The cause of the May 21 overheating remains under investigation. What is already clear is that when the tank began to fail, GKN had no effective means to bring the danger under control. Newsom declared a state of emergency. Spitzer ordered the company to preserve records and urged workers to come forward. Residents filed a class-action lawsuit two days after the crisis began.
The community that was put at risk
Garden Grove is a working-class immigrant city of about 172,000 people. Nearly 45% of its residents are foreign-born. It is majority Asian and Latine, with the largest Vietnamese community in the United States. More than 55,000 Vietnamese residents live there, many in and around Little Saigon — inside the evacuation zone.
When the emergency notices went out, they went out in English only. In a city where many families speak Vietnamese, Spanish or another language at home, that failure put people in greater danger.
The GKN plant sits on a 15.5-acre site surrounded by homes, schools and small businesses. It handles large quantities of volatile chemicals in the middle of a dense working-class community. That is not just a zoning detail. It is how hazardous industry is allowed to operate: close to immigrant communities, renters and workers with the least power to force it out. The neighborhood has lived beside it for more than 30 years.

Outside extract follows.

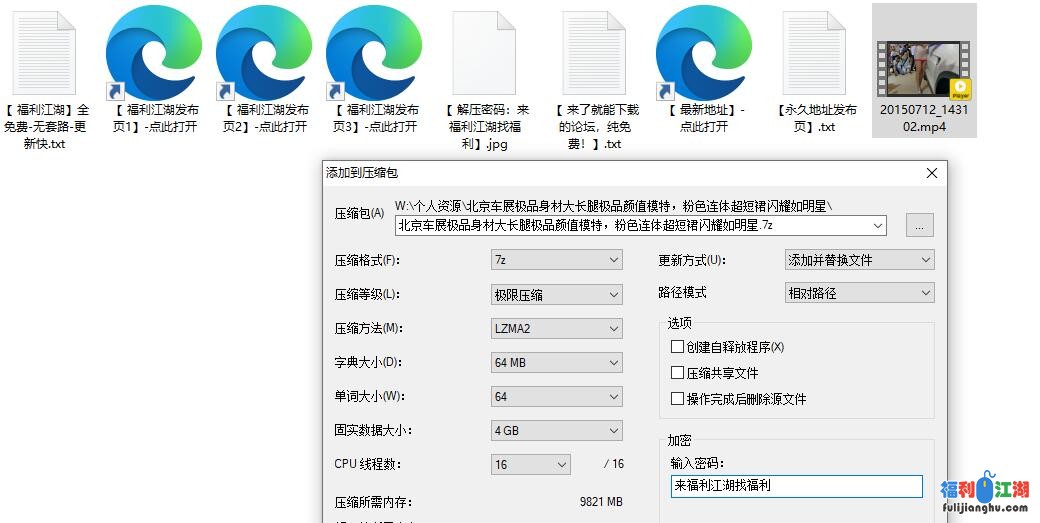Select the 发布页2 Edge shortcut icon

(x=264, y=53)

When the evacuation orders came, FEMA did not provide shelter. Residents described sleeping in their cars. Schools closed for days. Graduation ceremonies were canceled. Memorial Day weekend was spent in shelters, special-rate hotel rooms, relatives’ homes or parking lots.
Militarism’s hidden invoice
Congress is currently weighing the Trump administration’s request for a massive Pentagon increase — a proposed expansion to $1.5 trillion to refill the arsenals drained by war on Iran, U.S.-armed assaults on Gaza and Lebanon, and preparations for confrontation with China. The political debate around that request focuses almost entirely on what the money will buy: warplanes, missiles, munitions, readiness. It does not ask what it will cost the people who live next door to the facilities that make those things.
The war machine demands output: more parts, more contracts, more profit. Safety systems, maintenance crews and protection for nearby residents get treated as expenses to cut. Garden Grove residents paid the real bill.
What accountability would actually look like
A criminal case can deal with one tank, one facility and one chain of decisions. It cannot answer the larger question: why was a plant handling explosive chemicals allowed to operate for decades in the middle of a working-class neighborhood? Why did years of violations end in a penalty of less than $1 million, small enough for a Pentagon supplier to absorb and move on? And why is expanded military production treated as an unquestioned necessity while nearby communities are left to carry the danger?
Real accountability begins with the people who were put in the blast zone. Garden Grove residents — and every community living beside a defense plant — have the right to know what chemicals are stored there, in what quantities, under what safety protocols and in every language spoken by the people at risk.
Worker-safety enforcement has been cut to the bone. The AFL-CIO reported in 2026 that federal OSHA had the lowest number of inspectors in the agency’s history — enough to inspect each workplace only once every 191 years. In California, even Cal/OSHA’s maximum penalty for a serious violation is only $25,000. That is not a deterrent to a defense supplier tied into Pentagon contracts.
The tank has been stabilized. The evacuees have returned home. The DA is investigating. And on the other side of the world, aircraft whose canopies were made in that Garden Grove facility are still destroying lives and communities in Gaza.